In the future, the FTC can be even bolder. The FTC has built a foundation from which it can push more toward focusing on consumer expectations than on broken promises, move beyond the four corners of privacy policies into design elements and other facets of a company’s relationship with consumers, and develop and establish even more substantive standards.
Through a gradual process akin to the common law, the FTC has developed a federal body of privacy law, the closest thing the United States has to omnibus privacy regulation. Unlike the top-down approach of the European Union and many countries around the world, the FTC’s approach has been bottom-up – a series of small steps. Because of these modest movements, and the fact that the FTC’s privacy doctrines haven’t been developed in judicial decisions, they have been largely ignored by the legal academy and are also often underappreciated in the United States and abroad.
Taking stock of what the FTC has been doing, the doctrines it is developing, and the potential future directions it can take, reveals that the FTC at least deserves greater study and appreciation. The FTC is far more than a rubber stamp on self-regulation, and far more than a mere enforcer against broken promises. This article is hopefully the start of a more sustained examination of the FTC and the body of law it has developed and the future directions that law can take.The authors note that
Because so many companies fall outside of specific sectoral privacy laws, the FTC is in many cases the primary source of regulation. FTC regulation is thus the largest and arguably the most important component of the U.S. privacy regulatory system. Despite this fact, there is surprisingly little scholarship about the FTC’s privacy regulation. The dearth of scholarship about the FTC stands in stark contrast to the enormous amount of scholarship about information privacy law. Why is the scholarship so disproportionate to the influence and importance of the FTC?
The most likely reason is that the FTC actions have nearly all ended in settlements rather than case law. This, too, is a curiosity in privacy law. Perhaps the single most important and widely-applying body of precedent that regulates privacy in the U.S. is not in the form of any traditional kind of privacy law, such as cases or statutes.

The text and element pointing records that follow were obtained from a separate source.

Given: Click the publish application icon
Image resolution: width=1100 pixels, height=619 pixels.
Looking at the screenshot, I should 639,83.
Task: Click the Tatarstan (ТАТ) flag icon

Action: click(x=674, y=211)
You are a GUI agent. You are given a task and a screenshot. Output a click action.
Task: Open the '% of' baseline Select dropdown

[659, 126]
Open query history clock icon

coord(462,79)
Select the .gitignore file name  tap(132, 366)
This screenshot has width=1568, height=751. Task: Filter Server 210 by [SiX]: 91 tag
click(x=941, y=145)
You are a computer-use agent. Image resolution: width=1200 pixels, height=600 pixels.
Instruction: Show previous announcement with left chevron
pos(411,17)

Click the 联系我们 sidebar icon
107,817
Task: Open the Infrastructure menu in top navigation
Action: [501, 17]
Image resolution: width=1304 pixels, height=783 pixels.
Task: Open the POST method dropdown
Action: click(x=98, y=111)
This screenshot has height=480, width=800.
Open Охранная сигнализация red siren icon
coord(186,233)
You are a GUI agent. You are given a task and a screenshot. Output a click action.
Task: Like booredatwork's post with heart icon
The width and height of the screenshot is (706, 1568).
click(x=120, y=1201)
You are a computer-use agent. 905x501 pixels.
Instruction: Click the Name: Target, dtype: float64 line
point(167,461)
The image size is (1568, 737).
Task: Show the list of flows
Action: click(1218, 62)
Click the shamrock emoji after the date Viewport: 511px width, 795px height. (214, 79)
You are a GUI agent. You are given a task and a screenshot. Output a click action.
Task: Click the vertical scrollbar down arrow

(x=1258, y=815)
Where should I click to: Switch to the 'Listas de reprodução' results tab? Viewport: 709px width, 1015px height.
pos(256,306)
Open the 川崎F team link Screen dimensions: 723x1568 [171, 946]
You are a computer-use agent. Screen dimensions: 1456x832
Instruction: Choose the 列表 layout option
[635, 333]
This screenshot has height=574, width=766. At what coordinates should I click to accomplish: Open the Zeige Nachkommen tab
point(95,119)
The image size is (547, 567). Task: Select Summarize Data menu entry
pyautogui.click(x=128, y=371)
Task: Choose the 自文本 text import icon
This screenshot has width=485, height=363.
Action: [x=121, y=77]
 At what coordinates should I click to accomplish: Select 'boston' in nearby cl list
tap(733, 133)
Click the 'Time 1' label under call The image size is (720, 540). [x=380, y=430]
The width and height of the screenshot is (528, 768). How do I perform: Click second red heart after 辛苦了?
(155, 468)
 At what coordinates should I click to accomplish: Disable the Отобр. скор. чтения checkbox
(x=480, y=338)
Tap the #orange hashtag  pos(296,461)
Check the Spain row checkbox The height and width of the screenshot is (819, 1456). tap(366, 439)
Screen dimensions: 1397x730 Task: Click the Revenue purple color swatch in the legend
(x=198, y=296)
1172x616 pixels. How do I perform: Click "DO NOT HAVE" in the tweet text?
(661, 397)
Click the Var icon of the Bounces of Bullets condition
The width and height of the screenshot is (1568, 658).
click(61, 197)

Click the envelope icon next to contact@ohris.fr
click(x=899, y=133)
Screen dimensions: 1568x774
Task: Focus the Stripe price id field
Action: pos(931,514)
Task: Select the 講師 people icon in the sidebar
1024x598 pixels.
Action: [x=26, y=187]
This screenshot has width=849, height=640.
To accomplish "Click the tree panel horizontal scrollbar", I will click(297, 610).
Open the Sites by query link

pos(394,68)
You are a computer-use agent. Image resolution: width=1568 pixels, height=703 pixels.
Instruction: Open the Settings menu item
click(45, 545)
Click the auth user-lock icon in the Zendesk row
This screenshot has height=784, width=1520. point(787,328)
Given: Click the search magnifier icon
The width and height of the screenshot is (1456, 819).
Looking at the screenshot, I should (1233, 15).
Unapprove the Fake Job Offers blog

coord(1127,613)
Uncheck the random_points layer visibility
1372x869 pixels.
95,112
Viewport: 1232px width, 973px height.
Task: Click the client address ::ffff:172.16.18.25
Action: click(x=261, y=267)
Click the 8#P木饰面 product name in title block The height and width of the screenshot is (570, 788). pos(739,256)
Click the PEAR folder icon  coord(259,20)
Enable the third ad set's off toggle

Another curiosity is privacy exceptionalism -- privacy policies began as stand-alone documents and are only just recently beginning to be incorporated into a website’s terms of use. Why is privacy separate from the rest of the terms? This curiosity becomes even more odd when coupled with an additional curiosity – the fact that contract law has barely played a role in governing civil disputes regarding privacy policy violations. Although privacy policies look like contracts, there are hardly even a handful of cases attempting to enforce privacy policies as contracts. In contrast, terms of use are clearly the province of contract law. Of course, both the FTC and contract law can regulate simultaneously, but why has privacy become so exclusively the province of the FTC? Moreover, the doctrines developed by the FTC sometimes are parallel with contract law but are not always. This body of doctrines is thus somewhat unique, a body of “law” unto itself. It is a new species that has yet to be classified in the legal taxonomy.
The result of all these oddities is that such a large domain of the U.S. privacy regulatory framework primarily consists of a relatively obscure body of doctrines that scholars have not analyzed in depth. Thus, it is often hard to characterize precisely what this large domain of regulation is, what precisely it says when viewed altogether, and where it is heading.